I’m a natural storyteller
If you know your way with words, you’re sure to find your way in the world making a living off them.
Blogging & writing
Chances are that this thought has already crossed your mind. If you’re passionate about writing, photography, and travel, then why not combine it all into a one stunning photography blog? Topic ideas can vary from gear reviews, photo editing tutorials, magical destinations, photography life hacks, and what not. Once you gain a significant number of followers, you can start advertising and using affiliate partnerships. Yes, the market is saturated, and it won’t cover all your monthly expenses, but it will position you as an expert in your field, and with time will provide a partial income that is always nice to have. If your keyboard is just as good a friend as your camera is, you could also offer your writing services as a freelancer to other photography and travel outlets.
Publishing in travel photography magazines
Why limit your story to your online audience, if you can share it with the whole world? Many travel photography magazines accept submissions for review. The first step would be to subscribe to their online versions (one thing you won’t have as a travel photographer is a physical address, right?), to get the look and feel of what they usually publish. Before you give it your best shot, make sure to familiarize yourself with the submission requirements.
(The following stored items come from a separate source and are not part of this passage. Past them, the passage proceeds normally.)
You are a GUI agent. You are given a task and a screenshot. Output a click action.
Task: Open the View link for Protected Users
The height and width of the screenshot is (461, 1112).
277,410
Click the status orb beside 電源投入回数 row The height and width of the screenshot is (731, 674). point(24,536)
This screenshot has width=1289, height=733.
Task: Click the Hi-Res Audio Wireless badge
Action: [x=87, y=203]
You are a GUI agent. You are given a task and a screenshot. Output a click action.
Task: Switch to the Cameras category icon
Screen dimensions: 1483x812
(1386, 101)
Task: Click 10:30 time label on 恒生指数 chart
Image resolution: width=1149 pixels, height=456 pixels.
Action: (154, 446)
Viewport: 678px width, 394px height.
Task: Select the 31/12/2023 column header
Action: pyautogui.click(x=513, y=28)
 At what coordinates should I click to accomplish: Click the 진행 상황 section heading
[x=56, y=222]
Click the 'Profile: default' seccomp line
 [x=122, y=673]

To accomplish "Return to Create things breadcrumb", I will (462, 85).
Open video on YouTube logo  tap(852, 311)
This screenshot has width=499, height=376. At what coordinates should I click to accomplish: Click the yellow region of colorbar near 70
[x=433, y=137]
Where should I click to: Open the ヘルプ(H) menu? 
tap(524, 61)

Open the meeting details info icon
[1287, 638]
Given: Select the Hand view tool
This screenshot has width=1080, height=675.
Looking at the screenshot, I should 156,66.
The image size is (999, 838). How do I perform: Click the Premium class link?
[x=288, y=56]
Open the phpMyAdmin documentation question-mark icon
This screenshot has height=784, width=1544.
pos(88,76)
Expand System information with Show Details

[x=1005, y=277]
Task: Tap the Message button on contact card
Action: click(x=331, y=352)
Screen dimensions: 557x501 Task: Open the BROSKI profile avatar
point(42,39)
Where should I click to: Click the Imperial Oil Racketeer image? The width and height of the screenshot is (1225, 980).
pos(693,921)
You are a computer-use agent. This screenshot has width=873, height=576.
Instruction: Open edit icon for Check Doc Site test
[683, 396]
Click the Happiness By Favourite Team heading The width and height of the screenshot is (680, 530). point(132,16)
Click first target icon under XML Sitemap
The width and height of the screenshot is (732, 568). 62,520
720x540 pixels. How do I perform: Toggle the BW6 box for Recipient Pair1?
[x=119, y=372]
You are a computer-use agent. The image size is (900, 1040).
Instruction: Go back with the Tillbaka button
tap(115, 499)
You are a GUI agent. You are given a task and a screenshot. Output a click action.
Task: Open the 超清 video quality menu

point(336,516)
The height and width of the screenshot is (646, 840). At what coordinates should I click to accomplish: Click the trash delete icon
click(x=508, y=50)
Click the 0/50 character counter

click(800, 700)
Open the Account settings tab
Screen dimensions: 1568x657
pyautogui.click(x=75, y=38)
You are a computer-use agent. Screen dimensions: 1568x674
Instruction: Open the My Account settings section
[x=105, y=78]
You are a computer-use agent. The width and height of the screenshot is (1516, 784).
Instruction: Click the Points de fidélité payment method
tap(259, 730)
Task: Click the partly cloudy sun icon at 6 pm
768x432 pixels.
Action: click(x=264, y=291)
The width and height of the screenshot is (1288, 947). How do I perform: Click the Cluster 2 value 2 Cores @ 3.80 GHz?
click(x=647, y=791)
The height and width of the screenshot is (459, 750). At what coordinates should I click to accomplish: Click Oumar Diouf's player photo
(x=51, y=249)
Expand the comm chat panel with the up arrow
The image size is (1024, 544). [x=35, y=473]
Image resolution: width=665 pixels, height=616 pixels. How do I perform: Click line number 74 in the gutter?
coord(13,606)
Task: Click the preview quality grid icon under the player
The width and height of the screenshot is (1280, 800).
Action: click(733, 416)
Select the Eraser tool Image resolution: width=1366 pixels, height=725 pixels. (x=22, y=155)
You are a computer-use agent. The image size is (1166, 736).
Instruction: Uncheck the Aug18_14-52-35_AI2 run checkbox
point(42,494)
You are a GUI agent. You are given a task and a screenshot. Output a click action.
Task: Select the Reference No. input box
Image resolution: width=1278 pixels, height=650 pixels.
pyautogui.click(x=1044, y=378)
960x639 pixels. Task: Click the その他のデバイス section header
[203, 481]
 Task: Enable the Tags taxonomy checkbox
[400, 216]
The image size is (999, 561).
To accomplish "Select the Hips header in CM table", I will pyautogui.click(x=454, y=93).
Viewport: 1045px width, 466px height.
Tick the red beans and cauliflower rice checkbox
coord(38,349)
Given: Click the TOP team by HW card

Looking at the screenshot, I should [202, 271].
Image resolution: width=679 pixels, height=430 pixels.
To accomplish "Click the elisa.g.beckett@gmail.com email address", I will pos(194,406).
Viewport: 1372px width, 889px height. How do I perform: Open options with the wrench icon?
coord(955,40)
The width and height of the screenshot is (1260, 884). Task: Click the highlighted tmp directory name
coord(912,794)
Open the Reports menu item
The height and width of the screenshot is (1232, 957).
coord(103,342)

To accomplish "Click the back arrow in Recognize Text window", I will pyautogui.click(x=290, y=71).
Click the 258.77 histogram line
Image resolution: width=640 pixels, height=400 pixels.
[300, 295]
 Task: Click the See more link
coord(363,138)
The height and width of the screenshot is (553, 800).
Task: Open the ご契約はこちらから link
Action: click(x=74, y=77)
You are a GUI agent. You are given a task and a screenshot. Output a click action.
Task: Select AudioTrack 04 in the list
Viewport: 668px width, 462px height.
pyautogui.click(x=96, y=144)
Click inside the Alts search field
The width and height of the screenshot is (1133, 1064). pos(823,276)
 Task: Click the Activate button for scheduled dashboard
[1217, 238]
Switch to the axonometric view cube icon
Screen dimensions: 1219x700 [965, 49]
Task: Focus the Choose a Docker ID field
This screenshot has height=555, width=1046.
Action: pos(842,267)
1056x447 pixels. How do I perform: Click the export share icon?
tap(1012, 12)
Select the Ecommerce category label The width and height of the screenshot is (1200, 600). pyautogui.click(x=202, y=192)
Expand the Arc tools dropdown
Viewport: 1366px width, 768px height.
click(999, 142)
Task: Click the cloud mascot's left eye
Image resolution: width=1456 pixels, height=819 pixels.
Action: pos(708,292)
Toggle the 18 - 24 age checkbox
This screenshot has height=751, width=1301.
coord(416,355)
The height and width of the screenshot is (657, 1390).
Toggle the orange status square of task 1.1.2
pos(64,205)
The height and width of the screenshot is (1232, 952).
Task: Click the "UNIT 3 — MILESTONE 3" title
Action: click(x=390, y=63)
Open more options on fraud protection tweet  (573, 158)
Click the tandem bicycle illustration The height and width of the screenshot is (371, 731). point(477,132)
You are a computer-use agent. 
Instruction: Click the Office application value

Go for the magazines that actually pay, and don’t give up the rights to your photos – they should always be credited to you.
After being a little more established, you can start pitching publications (and even local tourism boards) by yourself, offering complete stories. This process is quite time-consuming but has great potential for nailing a piece, plus tons of exposure. Speaking of which, getting noticed amidst the ocean of online photographers can also help you get published. Share your best work regularly on Instagram with the right hashtags (#WixPhotography for example) and on major photography outlets (like 500px or Your Shot on NatGeo), participate in photography contests, and you’re on the right way to the spotlight.
There’s nothing I can’t sell
As a photographer who is passionate about traveling, you must have some awe-inspiring images that would captivate spectators all around the web. So how can you reach the masses beyond the boundaries of your website?
Sell your photos
Many online publications, news outlets, website owners and advertisers are looking for great images to match their texts. Photo stock websites is where they find them. Check out the biggest stock websites, or go for the smaller niche ones – test to see which platform works best for you.
You can also call up your photography website for the cause and sell digital copies of your work with the Wix Art Store, which is, by the way, 100% commission free.
Sell your prints
One way to sell prints is to organize or participate in thematic gallery exhibitions. Try to think of topics about particular people or places that might be interesting to your audience (locally or globally), and connect with relevant galleries. You could also self-publish a photo ebook on a selected topic and sell that on your website (the Sell Downloads app is at your service). Insider tip: set the price to be affordable - that way, with the proper marketing efforts, you’ll be able to sell more. A photo book is a one-time production that has the potential of becoming a nice passive income.
You could also upload your work to print-on-demand websites - they will take care of every aspect of the sale, all you need to do is provide unique images.